The claim is that the mean score μX on one-tailed hypothesis test questions is higher than the mean score μY on two-tailed hypothesis test questions .

Then, the null and alternative hypothesis are:

$H_0: \mu_X-\mu_Y=0\\\\H_a:\mu_X-\mu_Y> 0$

The significance level is 0.05.

The sample X (one-tailed), of size nX=80 has a mean of 7.8 and a standard deviation of 1.06.

The sample Y (two-tailed), of size nY=80 has a mean of 7.64 and a standard deviation of 1.32.

The difference between sample means is Md=0.16.

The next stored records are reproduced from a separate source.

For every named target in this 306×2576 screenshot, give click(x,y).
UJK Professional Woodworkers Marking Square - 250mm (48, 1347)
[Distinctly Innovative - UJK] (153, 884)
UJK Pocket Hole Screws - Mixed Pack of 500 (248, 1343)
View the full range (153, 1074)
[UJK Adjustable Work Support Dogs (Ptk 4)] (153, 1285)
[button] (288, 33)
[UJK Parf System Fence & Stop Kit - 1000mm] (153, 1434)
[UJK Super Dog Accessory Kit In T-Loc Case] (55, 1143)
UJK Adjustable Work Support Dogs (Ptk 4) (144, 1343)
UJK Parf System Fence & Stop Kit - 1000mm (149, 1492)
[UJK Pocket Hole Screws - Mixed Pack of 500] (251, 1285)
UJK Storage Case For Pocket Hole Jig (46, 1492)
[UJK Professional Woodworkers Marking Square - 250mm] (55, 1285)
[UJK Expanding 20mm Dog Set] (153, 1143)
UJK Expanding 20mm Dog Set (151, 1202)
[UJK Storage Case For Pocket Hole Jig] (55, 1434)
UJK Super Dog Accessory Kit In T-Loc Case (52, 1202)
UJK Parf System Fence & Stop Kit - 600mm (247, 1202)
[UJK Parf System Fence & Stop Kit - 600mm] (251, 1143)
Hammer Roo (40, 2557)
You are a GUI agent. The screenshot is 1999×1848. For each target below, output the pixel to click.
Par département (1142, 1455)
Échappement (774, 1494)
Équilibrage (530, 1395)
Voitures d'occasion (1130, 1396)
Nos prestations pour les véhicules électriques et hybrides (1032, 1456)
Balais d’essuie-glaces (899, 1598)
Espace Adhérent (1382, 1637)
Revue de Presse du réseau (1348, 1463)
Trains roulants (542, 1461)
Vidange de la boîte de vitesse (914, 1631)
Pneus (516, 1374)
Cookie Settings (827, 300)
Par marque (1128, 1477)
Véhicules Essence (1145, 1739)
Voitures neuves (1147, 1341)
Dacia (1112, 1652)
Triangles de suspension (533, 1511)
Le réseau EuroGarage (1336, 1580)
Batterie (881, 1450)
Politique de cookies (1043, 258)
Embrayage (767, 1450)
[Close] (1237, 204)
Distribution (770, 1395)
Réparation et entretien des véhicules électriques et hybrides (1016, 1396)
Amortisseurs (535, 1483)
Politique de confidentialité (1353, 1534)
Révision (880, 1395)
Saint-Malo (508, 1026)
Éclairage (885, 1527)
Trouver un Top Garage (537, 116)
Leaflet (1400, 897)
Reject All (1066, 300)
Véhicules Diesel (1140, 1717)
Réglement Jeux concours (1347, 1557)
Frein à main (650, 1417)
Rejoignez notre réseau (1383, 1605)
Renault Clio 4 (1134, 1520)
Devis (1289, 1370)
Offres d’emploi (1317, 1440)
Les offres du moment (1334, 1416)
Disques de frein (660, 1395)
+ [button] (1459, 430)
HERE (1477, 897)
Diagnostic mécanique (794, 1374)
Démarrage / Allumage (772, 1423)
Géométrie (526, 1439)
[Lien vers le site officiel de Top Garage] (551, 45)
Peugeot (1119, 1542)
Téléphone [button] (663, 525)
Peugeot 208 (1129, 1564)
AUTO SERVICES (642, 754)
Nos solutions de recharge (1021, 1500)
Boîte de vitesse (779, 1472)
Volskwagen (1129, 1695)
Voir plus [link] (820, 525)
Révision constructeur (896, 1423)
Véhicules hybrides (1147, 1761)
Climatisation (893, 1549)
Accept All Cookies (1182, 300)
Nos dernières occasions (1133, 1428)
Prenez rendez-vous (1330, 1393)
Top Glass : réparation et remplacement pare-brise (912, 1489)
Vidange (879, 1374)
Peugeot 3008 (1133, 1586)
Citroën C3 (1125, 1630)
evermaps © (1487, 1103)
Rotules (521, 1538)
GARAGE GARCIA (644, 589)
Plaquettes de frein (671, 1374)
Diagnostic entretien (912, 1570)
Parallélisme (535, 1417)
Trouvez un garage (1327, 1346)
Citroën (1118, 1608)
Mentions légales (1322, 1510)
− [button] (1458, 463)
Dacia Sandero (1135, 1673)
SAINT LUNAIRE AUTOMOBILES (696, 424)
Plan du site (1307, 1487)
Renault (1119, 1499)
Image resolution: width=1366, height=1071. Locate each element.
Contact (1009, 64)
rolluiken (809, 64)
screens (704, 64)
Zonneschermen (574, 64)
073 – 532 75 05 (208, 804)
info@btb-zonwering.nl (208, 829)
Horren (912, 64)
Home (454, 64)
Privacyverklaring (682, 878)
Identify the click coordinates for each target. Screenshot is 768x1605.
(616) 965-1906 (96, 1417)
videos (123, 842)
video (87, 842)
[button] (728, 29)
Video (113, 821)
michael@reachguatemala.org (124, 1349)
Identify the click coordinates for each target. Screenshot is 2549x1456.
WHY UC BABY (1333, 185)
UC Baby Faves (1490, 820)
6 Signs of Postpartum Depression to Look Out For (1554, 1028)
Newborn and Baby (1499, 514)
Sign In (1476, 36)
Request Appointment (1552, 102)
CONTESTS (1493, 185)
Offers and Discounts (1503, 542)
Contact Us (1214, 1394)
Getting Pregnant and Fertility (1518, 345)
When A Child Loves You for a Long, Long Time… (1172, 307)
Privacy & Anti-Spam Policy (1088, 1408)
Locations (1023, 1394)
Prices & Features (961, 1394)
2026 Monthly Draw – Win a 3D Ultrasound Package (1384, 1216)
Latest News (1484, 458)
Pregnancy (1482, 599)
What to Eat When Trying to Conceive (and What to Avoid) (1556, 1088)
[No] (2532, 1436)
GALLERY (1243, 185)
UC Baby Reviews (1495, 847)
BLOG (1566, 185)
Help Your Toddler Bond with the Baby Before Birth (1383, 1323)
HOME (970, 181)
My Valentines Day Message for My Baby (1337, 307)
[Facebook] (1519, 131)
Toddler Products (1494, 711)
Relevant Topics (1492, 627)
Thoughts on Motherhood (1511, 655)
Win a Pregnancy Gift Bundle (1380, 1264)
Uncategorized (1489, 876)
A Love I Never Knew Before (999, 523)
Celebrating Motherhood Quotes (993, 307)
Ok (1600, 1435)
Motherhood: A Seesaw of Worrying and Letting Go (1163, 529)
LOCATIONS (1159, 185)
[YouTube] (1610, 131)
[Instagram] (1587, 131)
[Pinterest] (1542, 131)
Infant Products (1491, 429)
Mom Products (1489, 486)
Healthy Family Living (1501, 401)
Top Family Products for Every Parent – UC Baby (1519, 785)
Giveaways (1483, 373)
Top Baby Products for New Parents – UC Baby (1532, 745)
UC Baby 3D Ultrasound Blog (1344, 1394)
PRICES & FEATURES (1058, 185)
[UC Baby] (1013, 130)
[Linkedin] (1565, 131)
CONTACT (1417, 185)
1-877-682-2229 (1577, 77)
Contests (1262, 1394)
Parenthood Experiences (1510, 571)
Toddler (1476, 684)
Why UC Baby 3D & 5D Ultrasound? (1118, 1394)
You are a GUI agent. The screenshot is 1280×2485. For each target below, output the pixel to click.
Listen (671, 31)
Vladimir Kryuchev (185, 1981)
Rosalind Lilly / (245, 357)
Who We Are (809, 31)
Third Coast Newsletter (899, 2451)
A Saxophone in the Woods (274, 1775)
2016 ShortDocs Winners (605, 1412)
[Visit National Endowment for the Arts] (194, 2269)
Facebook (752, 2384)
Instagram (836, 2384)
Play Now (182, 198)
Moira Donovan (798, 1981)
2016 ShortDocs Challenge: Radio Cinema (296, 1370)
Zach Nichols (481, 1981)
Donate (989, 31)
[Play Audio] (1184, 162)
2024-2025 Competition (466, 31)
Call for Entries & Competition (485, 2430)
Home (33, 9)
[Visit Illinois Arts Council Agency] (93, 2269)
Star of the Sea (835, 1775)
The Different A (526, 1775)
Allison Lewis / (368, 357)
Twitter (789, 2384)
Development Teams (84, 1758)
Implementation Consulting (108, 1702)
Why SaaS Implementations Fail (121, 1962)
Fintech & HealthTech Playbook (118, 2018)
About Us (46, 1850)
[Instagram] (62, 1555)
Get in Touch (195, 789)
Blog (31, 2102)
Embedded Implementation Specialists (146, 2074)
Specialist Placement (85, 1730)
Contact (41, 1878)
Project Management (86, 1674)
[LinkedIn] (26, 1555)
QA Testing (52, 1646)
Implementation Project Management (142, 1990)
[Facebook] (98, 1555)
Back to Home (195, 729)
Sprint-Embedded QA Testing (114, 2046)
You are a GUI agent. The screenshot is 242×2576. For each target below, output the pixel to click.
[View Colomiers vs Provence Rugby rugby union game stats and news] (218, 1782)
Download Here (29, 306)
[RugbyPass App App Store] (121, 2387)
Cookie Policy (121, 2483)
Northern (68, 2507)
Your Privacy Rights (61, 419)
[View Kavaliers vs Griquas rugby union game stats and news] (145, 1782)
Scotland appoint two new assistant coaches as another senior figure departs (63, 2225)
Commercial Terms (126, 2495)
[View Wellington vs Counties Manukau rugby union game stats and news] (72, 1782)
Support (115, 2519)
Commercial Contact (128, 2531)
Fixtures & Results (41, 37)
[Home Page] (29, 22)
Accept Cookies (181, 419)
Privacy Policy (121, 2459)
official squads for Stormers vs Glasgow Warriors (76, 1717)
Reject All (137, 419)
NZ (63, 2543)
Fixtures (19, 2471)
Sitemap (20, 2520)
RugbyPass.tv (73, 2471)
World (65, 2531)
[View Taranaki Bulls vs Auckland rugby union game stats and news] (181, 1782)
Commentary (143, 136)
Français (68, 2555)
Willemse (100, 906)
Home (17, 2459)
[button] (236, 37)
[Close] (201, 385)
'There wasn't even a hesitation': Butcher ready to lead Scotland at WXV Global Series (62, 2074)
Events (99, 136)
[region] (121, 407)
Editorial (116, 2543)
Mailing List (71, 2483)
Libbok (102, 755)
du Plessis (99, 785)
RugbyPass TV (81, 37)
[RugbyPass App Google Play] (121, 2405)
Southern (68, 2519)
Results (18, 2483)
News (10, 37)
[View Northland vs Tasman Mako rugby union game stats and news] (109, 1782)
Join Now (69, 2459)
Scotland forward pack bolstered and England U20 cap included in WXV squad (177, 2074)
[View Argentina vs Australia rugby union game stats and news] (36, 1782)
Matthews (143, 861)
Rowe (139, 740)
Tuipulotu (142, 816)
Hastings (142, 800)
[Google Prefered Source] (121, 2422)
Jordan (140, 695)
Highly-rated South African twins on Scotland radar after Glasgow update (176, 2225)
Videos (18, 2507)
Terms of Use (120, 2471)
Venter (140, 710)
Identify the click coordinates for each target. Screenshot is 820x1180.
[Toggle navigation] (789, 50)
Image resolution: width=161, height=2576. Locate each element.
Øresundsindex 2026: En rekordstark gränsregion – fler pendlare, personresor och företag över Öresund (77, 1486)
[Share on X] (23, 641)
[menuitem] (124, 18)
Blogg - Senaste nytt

$M_d=M_X-M_Y=7.8-7.64=0.16$

The estimated standard error of the difference between means is computed using the formula:

$s_{M_d}=\sqrt{\dfrac{\sigma_X^2+\sigma_Y^2}{n}}=\sqrt{\dfrac{1.06^2+1.32^2}{80}}\\\\\\s_{M_d}=\sqrt{\dfrac{2.866}{80}}=\sqrt{0.036}=0.189$

Then, we can calculate the t-statistic as:

$t=\dfrac{M_d-(\mu_X-\mu_Y)}{s_{M_d}}=\dfrac{0.16-0}{0.189}=\dfrac{0.16}{0.189}=0.8453$

The degrees of freedom for this test are:

$df=n_1+n_2-1=80+80-2=158$

This test is a right-tailed test, with 158 degrees of freedom and t=0.8453, so the P-value for this test is calculated as (using a t-table):

$P-value=P(t>0.8453)=0.1996$

As the P-value (0.1996) is greater than the significance level (0.05), the effect is not significant.

The null hypothesis failed to be rejected.

There is not enough evidence to support the claim that the mean score μX on one-tailed hypothesis test questions is higher than the mean score μY on two-tailed hypothesis test questions .